* start Materials provided *

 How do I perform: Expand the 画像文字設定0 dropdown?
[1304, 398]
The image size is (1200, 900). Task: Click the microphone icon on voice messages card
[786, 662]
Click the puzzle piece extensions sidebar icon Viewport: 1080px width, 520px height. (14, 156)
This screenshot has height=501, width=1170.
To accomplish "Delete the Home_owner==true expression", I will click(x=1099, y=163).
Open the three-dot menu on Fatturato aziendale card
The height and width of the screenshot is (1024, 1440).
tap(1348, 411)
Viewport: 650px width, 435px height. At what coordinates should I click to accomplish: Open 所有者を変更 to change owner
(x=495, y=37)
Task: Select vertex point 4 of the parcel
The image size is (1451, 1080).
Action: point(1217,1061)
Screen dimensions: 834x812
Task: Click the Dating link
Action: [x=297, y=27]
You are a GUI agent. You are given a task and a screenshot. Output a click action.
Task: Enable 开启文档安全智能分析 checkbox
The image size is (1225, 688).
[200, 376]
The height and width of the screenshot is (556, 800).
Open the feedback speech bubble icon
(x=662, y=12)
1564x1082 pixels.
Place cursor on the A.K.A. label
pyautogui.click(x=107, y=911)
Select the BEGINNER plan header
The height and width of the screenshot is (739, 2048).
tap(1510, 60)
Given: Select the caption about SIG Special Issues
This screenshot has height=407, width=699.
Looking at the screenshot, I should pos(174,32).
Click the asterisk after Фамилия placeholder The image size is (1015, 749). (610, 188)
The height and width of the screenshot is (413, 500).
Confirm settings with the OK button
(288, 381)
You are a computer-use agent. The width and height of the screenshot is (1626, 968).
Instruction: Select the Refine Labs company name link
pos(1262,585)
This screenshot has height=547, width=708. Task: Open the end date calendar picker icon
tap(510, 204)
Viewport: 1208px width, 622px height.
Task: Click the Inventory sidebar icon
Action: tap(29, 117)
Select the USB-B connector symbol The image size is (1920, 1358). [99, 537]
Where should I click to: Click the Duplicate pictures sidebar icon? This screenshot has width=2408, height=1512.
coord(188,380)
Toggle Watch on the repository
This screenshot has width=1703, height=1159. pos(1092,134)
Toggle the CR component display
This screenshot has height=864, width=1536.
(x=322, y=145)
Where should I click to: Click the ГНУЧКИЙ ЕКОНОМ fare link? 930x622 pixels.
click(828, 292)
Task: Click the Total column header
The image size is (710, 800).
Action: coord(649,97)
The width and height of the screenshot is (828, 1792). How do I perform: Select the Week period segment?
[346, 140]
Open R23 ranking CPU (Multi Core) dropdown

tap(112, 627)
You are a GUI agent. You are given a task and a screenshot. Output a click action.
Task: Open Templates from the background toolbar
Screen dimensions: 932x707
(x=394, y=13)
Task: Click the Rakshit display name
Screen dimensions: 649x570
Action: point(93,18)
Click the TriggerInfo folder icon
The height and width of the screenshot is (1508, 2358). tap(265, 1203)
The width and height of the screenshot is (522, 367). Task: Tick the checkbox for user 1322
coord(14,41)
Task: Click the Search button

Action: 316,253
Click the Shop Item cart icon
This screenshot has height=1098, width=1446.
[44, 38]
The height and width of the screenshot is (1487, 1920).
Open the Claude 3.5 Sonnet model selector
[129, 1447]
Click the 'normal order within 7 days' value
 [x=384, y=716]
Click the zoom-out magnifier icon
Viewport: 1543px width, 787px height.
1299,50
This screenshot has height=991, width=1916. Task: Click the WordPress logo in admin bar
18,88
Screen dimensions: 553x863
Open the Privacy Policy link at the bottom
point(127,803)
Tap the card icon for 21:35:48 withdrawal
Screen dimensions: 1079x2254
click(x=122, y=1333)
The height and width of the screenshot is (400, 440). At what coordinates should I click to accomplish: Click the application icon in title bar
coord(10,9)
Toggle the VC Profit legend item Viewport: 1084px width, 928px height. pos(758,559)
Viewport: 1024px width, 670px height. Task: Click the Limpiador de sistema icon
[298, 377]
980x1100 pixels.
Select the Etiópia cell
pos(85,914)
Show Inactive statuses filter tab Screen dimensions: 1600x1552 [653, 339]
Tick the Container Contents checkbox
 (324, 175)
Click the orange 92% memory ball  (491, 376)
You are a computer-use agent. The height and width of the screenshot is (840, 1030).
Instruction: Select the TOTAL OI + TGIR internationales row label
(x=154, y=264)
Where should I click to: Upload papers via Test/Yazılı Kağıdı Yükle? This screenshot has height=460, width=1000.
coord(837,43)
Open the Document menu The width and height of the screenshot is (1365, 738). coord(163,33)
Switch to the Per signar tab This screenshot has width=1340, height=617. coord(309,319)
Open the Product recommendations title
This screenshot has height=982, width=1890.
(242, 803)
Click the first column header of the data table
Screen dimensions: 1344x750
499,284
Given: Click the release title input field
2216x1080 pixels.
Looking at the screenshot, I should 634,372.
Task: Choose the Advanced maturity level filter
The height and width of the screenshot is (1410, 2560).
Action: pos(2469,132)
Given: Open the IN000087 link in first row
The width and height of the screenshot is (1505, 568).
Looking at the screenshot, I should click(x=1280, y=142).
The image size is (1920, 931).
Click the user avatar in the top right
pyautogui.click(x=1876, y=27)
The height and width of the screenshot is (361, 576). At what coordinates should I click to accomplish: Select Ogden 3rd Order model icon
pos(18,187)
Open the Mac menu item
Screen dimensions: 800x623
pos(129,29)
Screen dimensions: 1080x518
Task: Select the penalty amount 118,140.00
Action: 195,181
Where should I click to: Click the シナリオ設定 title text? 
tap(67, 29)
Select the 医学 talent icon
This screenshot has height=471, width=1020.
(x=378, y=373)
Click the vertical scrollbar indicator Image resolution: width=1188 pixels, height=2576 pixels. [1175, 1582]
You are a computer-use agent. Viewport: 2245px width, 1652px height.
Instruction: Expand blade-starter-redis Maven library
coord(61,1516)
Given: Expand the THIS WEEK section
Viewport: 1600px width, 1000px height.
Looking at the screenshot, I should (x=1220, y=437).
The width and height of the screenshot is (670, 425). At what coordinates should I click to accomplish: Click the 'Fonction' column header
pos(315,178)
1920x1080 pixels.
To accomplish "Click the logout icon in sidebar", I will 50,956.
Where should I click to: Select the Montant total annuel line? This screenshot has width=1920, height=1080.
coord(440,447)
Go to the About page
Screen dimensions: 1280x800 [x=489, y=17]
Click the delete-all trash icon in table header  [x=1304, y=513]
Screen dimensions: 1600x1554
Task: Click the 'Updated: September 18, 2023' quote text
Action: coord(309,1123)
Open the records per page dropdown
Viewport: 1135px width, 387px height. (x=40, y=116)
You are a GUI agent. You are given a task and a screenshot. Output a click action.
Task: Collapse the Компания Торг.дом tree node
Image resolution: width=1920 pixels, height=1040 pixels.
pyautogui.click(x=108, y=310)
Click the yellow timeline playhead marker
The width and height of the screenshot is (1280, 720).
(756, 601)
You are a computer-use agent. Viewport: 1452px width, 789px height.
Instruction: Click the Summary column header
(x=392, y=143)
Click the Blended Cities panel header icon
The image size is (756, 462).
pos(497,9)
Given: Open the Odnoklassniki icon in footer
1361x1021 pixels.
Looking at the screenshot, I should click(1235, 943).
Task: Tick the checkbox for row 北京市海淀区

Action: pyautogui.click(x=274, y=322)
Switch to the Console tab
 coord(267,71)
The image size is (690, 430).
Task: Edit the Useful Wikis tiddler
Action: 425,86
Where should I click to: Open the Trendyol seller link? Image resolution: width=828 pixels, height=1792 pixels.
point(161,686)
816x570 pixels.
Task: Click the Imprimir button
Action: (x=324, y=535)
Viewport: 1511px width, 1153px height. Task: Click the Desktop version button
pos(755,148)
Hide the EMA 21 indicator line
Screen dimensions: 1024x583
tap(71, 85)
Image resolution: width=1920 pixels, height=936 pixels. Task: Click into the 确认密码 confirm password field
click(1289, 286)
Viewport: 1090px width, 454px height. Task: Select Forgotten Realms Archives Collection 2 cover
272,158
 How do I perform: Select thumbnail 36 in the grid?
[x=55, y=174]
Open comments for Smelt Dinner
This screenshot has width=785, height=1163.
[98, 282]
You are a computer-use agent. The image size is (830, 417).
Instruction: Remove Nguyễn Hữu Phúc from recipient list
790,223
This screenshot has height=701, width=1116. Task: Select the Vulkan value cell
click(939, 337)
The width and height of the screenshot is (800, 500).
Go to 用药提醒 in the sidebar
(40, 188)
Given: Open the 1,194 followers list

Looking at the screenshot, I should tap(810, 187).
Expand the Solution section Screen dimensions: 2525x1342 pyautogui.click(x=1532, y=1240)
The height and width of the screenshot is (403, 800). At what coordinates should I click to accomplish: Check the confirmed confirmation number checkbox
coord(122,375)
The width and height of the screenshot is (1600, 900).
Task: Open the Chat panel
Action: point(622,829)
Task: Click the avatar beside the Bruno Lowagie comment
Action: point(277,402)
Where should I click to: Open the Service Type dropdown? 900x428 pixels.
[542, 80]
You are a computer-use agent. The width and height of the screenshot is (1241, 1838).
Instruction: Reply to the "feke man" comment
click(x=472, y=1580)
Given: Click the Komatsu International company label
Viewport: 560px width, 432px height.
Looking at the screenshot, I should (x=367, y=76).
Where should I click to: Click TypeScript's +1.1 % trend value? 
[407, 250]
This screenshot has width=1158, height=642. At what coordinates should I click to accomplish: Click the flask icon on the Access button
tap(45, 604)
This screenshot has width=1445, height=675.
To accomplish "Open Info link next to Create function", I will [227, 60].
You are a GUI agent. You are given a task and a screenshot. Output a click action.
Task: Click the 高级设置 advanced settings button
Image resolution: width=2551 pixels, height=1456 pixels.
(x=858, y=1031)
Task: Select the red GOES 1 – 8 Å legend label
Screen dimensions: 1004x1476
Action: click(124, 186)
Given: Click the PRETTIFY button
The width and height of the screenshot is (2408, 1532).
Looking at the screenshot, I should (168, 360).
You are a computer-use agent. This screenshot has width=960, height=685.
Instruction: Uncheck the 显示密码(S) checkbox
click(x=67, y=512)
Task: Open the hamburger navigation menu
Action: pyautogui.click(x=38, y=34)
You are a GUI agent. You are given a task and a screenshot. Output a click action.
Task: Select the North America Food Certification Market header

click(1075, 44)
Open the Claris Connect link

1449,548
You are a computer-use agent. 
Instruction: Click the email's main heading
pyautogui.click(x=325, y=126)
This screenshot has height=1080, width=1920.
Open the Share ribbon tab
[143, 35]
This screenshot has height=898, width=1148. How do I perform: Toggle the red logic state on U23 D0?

* end Materials provided *

Problem to solve: Return the lines of the data above, starting at the line that contains "Click the vertical" and ending at the line that contains "coord(61,1516)", reproduced exactly.

Answer to this problem:
Click the vertical scrollbar indicator Image resolution: width=1188 pixels, height=2576 pixels. [1175, 1582]
You are a computer-use agent. Viewport: 2245px width, 1652px height.
Instruction: Expand blade-starter-redis Maven library
coord(61,1516)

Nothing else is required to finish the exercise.